As for what’s going on in those other places, i’m a’thinking that’s because of that greener pastures thing. i’m sure the problems are different, but if politics is involved, it ain’t good anywhere, and a bunch of Californians moving there is just going to make things worse. We’ve already proved that in Washington State; Oregon; Austin, Texas; Nashville, Tennessee; name the next one. Don’t know the solution. Wouldn’t get involved. If i did i would be faced with the same political party pressure as anyone like Robert Redford’s character in the 1972 film, “The Candidate.” Too old for that kind of stuff, and no one would listen to me anyway because i’m no longer good in front of crowds. Sad.
i hope my family, friends, all Vermonters recover quickly from the flooding. i hope the South and Southwest get some relief for the heat from hell, especially my daughter’s family in Austin. Great places with troubles. Sad.
And i’m thinking of my brother-in-law. Danny’s recovering from heart surgery performed today. Nasty stuff. It looks like he weathered the storm. i’m thinking of so many other folks i know who are in my age arena and are dealing with similar problems or more, some who didn’t make it. Sad.
The walk felt good and most of the music scrambled today was blues, fitting.
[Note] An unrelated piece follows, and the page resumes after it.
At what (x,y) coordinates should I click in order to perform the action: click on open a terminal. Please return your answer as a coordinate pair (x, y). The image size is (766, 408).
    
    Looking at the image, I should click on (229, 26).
As i hit the two-and-a-half mile mark, Crystal Gayle trilled into my Airpods. Remember her, Loretta Lynn’s sister, younger by 19 years. Never was a superstar. Saw her at Texas A&M with Judy McConnell, one of the best women i ever dated, Judy, not Crystal nor Loretta. Tiny woman with an incredible voice and long, long hair, Crystal, not Judy nor Loretta. And to close out my walk she, Crystal, sang, “Ready for Times to Get Better.”
‘Bout perfect. Logged my miles onto my walking-running sheet.
i’m not so sad anymore.
i was going to insert Crystal’s song “Ready for the Times to Get Better,” but being technically challenged, i couldn’t pull it off. Sad. Maybe later, when i am smarter…Nah.